Candice Purwin. Fantagraphics, $18.99 paper (272p) ISBN 979-8-8750-0176-5

Purwin (Idle Women on the Water) chronicles the adventures of a young human girl as she traverses a magical world of strange creatures and uncharted dangers to find her parents in this intrepid graphic novel. Little Moon wakes from a nightmare about the Shenk—a ghostly, ever-watchful, multi-appendaged entity—to find that the monster exists both in her dreams and IRL. When the Shenk abducts her parents, Little Moon resolves to rescue them, using the wisdom of a beloved bedtime volume to guide her: “Not all stories are spells, but all spells are stories.” While searching town for clues, Little Moon is abruptly transported by an enigmatic witch to a magical dimension.
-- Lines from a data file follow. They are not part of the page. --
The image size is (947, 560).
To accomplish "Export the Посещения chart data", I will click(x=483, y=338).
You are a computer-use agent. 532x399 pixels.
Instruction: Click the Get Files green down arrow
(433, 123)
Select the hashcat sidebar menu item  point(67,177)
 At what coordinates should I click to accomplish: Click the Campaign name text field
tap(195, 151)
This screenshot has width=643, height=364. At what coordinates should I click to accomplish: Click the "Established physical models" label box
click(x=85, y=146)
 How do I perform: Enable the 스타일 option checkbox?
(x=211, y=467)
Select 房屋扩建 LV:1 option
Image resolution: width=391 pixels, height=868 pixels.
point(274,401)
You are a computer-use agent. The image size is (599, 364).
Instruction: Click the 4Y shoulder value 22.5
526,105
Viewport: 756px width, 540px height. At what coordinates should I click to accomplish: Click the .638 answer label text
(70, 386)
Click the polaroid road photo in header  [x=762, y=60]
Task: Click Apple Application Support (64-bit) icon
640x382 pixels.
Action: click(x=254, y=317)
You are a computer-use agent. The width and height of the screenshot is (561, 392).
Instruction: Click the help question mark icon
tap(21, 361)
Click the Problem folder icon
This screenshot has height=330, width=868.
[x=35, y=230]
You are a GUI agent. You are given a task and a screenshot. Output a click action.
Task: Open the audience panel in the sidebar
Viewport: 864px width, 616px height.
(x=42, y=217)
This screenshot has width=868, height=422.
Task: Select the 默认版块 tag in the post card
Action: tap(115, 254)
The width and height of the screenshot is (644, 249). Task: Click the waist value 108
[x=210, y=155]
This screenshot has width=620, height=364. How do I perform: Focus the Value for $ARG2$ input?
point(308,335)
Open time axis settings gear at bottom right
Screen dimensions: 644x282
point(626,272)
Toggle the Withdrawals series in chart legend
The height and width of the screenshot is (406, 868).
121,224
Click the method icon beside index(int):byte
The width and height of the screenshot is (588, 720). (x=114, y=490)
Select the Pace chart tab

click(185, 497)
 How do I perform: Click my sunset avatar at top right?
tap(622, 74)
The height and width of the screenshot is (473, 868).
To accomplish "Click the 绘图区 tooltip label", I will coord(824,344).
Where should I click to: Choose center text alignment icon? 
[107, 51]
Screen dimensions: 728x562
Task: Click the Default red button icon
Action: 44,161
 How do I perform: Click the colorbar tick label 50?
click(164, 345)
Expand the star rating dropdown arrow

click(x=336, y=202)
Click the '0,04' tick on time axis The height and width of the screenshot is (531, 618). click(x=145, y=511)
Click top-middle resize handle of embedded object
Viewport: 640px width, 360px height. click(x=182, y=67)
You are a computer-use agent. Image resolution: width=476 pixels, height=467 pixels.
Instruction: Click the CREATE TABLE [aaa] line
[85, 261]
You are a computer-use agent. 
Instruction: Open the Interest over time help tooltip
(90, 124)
There, Little Moon procures otherworldly allies, including an orange, bunny-like creature named Goblin and an enchanted talking hat. As the trio wander the abundant Glassmoor forest, the secret Mushroom Library, and a mysterious ethereal mist, Little Moon uncovers secrets about her previously unknown witch heritage. Atmospheric and beguiling, this lush fantasy adventure—rendered in chimerical watercolor and colored pencil— considers themes of grief and identity as its fearless protagonist combats monsters both outward and within. Characters are depicted with various skin tones. Ages 12–up. (Mar.)